[Target pointing data]
::::::

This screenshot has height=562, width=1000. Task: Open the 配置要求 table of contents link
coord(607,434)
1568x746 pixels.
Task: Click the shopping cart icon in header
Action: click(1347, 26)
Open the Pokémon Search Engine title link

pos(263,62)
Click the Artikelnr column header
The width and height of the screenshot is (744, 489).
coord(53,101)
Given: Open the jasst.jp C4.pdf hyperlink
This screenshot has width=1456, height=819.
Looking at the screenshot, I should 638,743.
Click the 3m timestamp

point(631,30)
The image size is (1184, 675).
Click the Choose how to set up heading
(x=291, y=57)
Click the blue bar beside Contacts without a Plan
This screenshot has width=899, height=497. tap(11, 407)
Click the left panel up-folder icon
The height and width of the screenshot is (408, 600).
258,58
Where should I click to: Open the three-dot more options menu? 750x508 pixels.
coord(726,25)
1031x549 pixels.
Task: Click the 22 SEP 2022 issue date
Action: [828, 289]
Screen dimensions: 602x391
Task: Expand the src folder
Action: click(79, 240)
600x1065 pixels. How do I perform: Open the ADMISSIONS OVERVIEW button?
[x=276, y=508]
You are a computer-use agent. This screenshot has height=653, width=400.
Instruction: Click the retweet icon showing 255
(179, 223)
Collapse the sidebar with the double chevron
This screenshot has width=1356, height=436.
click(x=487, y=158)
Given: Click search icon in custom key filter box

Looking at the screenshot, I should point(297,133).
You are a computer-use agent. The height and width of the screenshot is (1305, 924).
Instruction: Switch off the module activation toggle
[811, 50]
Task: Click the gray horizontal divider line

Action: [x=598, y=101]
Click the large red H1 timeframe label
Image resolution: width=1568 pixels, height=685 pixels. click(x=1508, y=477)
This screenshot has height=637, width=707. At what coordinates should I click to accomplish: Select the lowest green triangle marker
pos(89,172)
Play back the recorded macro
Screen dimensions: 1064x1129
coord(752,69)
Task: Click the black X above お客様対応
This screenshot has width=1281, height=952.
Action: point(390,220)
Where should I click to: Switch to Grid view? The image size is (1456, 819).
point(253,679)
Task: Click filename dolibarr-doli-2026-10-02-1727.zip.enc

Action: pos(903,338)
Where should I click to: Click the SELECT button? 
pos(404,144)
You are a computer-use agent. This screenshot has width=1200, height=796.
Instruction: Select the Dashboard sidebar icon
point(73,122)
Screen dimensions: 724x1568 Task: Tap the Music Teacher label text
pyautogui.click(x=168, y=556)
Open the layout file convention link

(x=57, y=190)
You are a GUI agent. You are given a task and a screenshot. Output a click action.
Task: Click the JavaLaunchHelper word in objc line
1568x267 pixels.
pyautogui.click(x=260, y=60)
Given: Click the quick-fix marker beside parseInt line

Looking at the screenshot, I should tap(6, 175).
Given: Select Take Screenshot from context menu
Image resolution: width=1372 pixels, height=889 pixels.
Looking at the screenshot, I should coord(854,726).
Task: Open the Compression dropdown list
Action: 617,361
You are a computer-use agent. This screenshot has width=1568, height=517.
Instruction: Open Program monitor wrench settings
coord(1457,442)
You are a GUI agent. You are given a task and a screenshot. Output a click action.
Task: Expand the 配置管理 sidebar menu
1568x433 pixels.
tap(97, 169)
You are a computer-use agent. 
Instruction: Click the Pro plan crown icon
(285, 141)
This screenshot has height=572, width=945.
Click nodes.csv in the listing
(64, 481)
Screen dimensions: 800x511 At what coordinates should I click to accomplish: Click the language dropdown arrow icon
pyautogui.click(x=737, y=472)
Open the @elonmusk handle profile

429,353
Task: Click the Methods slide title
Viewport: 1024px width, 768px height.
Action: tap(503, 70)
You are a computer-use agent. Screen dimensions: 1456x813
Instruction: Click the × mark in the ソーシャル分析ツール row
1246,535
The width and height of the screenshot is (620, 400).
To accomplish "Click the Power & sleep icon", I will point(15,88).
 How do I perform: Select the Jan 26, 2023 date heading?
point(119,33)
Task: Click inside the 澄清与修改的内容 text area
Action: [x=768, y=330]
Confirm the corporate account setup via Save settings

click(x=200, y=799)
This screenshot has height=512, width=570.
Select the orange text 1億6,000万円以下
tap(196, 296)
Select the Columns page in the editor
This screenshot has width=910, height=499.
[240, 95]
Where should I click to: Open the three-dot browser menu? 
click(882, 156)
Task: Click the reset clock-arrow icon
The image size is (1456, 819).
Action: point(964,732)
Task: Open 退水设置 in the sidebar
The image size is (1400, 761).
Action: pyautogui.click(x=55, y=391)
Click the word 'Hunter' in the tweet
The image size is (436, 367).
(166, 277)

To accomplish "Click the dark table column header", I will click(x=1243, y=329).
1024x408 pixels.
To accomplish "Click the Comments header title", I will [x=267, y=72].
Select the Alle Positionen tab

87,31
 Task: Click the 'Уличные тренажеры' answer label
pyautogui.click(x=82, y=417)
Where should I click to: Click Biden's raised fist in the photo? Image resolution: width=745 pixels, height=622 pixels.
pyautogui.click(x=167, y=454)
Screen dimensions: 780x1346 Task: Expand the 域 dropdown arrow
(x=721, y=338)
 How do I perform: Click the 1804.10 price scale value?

::::::

→ **Problem details**
Can you reproduce all of the entries above word for word, without changing anything?

→ **Final answer**
This screenshot has height=562, width=1000. Task: Open the 配置要求 table of contents link
coord(607,434)
1568x746 pixels.
Task: Click the shopping cart icon in header
Action: click(1347, 26)
Open the Pokémon Search Engine title link

pos(263,62)
Click the Artikelnr column header
The width and height of the screenshot is (744, 489).
coord(53,101)
Given: Open the jasst.jp C4.pdf hyperlink
This screenshot has width=1456, height=819.
Looking at the screenshot, I should 638,743.
Click the 3m timestamp

point(631,30)
The image size is (1184, 675).
Click the Choose how to set up heading
(x=291, y=57)
Click the blue bar beside Contacts without a Plan
This screenshot has width=899, height=497. tap(11, 407)
Click the left panel up-folder icon
The height and width of the screenshot is (408, 600).
258,58
Where should I click to: Open the three-dot more options menu? 750x508 pixels.
coord(726,25)
1031x549 pixels.
Task: Click the 22 SEP 2022 issue date
Action: [828, 289]
Screen dimensions: 602x391
Task: Expand the src folder
Action: click(79, 240)
600x1065 pixels. How do I perform: Open the ADMISSIONS OVERVIEW button?
[x=276, y=508]
You are a computer-use agent. This screenshot has height=653, width=400.
Instruction: Click the retweet icon showing 255
(179, 223)
Collapse the sidebar with the double chevron
This screenshot has width=1356, height=436.
click(x=487, y=158)
Given: Click search icon in custom key filter box

Looking at the screenshot, I should point(297,133).
You are a computer-use agent. The height and width of the screenshot is (1305, 924).
Instruction: Switch off the module activation toggle
[811, 50]
Task: Click the gray horizontal divider line

Action: [x=598, y=101]
Click the large red H1 timeframe label
Image resolution: width=1568 pixels, height=685 pixels. click(x=1508, y=477)
This screenshot has height=637, width=707. At what coordinates should I click to accomplish: Select the lowest green triangle marker
pos(89,172)
Play back the recorded macro
Screen dimensions: 1064x1129
coord(752,69)
Task: Click the black X above お客様対応
This screenshot has width=1281, height=952.
Action: point(390,220)
Where should I click to: Switch to Grid view? The image size is (1456, 819).
point(253,679)
Task: Click filename dolibarr-doli-2026-10-02-1727.zip.enc

Action: pos(903,338)
Where should I click to: Click the SELECT button? 
pos(404,144)
You are a computer-use agent. This screenshot has width=1200, height=796.
Instruction: Select the Dashboard sidebar icon
point(73,122)
Screen dimensions: 724x1568 Task: Tap the Music Teacher label text
pyautogui.click(x=168, y=556)
Open the layout file convention link

(x=57, y=190)
You are a GUI agent. You are given a task and a screenshot. Output a click action.
Task: Click the JavaLaunchHelper word in objc line
1568x267 pixels.
pyautogui.click(x=260, y=60)
Given: Click the quick-fix marker beside parseInt line

Looking at the screenshot, I should tap(6, 175).
Given: Select Take Screenshot from context menu
Image resolution: width=1372 pixels, height=889 pixels.
Looking at the screenshot, I should coord(854,726).
Task: Open the Compression dropdown list
Action: 617,361
You are a computer-use agent. This screenshot has width=1568, height=517.
Instruction: Open Program monitor wrench settings
coord(1457,442)
You are a GUI agent. You are given a task and a screenshot. Output a click action.
Task: Expand the 配置管理 sidebar menu
1568x433 pixels.
tap(97, 169)
You are a computer-use agent. 
Instruction: Click the Pro plan crown icon
(285, 141)
This screenshot has height=572, width=945.
Click nodes.csv in the listing
(64, 481)
Screen dimensions: 800x511 At what coordinates should I click to accomplish: Click the language dropdown arrow icon
pyautogui.click(x=737, y=472)
Open the @elonmusk handle profile

429,353
Task: Click the Methods slide title
Viewport: 1024px width, 768px height.
Action: tap(503, 70)
You are a computer-use agent. Screen dimensions: 1456x813
Instruction: Click the × mark in the ソーシャル分析ツール row
1246,535
The width and height of the screenshot is (620, 400).
To accomplish "Click the Power & sleep icon", I will point(15,88).
 How do I perform: Select the Jan 26, 2023 date heading?
point(119,33)
Task: Click inside the 澄清与修改的内容 text area
Action: [x=768, y=330]
Confirm the corporate account setup via Save settings

click(x=200, y=799)
This screenshot has height=512, width=570.
Select the orange text 1億6,000万円以下
tap(196, 296)
Select the Columns page in the editor
This screenshot has width=910, height=499.
[240, 95]
Where should I click to: Open the three-dot browser menu? 
click(882, 156)
Task: Click the reset clock-arrow icon
The image size is (1456, 819).
Action: point(964,732)
Task: Open 退水设置 in the sidebar
The image size is (1400, 761).
Action: pyautogui.click(x=55, y=391)
Click the word 'Hunter' in the tweet
The image size is (436, 367).
(166, 277)

To accomplish "Click the dark table column header", I will click(x=1243, y=329).
1024x408 pixels.
To accomplish "Click the Comments header title", I will [x=267, y=72].
Select the Alle Positionen tab

87,31
 Task: Click the 'Уличные тренажеры' answer label
pyautogui.click(x=82, y=417)
Where should I click to: Click Biden's raised fist in the photo? Image resolution: width=745 pixels, height=622 pixels.
pyautogui.click(x=167, y=454)
Screen dimensions: 780x1346 Task: Expand the 域 dropdown arrow
(x=721, y=338)
 How do I perform: Click the 1804.10 price scale value?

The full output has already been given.